* **Task directions**
The records that follow need to be printed exactly. Leave out each image.

Source material Start Marker

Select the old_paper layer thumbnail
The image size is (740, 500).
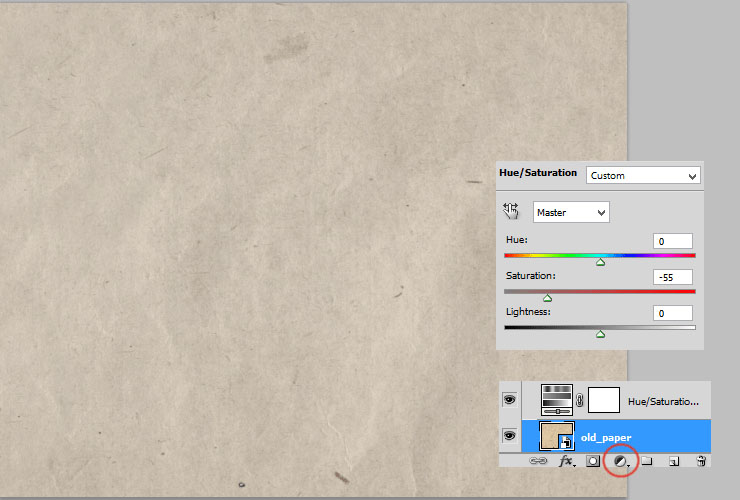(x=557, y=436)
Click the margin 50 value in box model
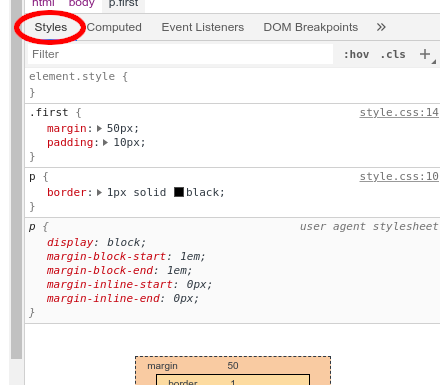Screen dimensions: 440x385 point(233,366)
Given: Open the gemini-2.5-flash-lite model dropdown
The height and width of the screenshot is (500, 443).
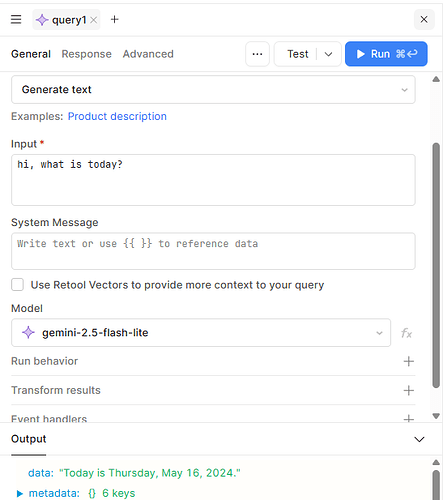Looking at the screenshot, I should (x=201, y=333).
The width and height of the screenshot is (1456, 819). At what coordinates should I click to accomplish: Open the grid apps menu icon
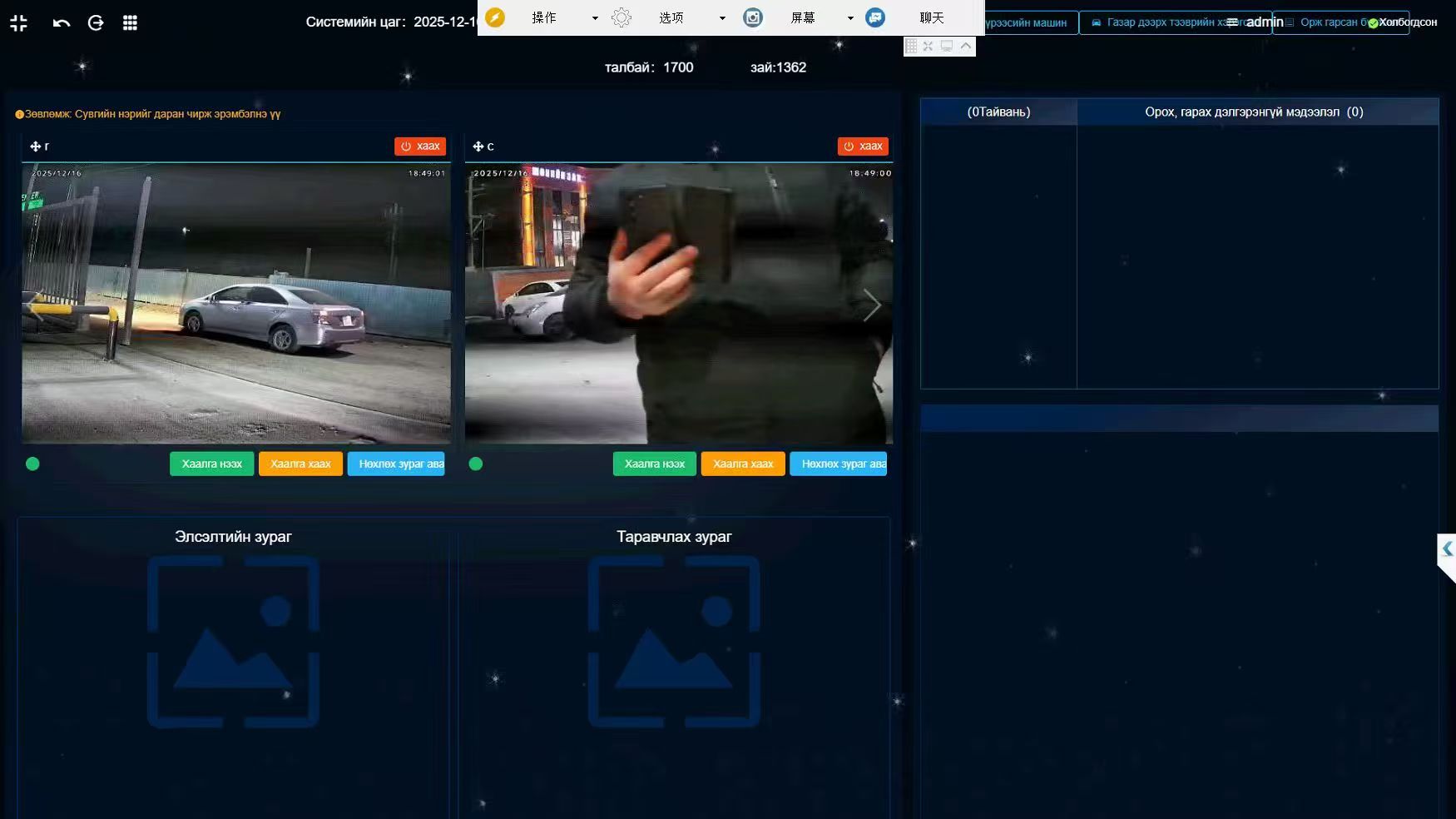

Source material End Marker

* **Written reply**
Select the old_paper layer thumbnail
The image size is (740, 500).
(x=557, y=436)
Click the margin 50 value in box model
Screen dimensions: 440x385 point(233,366)
Given: Open the gemini-2.5-flash-lite model dropdown
The height and width of the screenshot is (500, 443).
Looking at the screenshot, I should (x=201, y=333).
The width and height of the screenshot is (1456, 819). At what coordinates should I click to accomplish: Open the grid apps menu icon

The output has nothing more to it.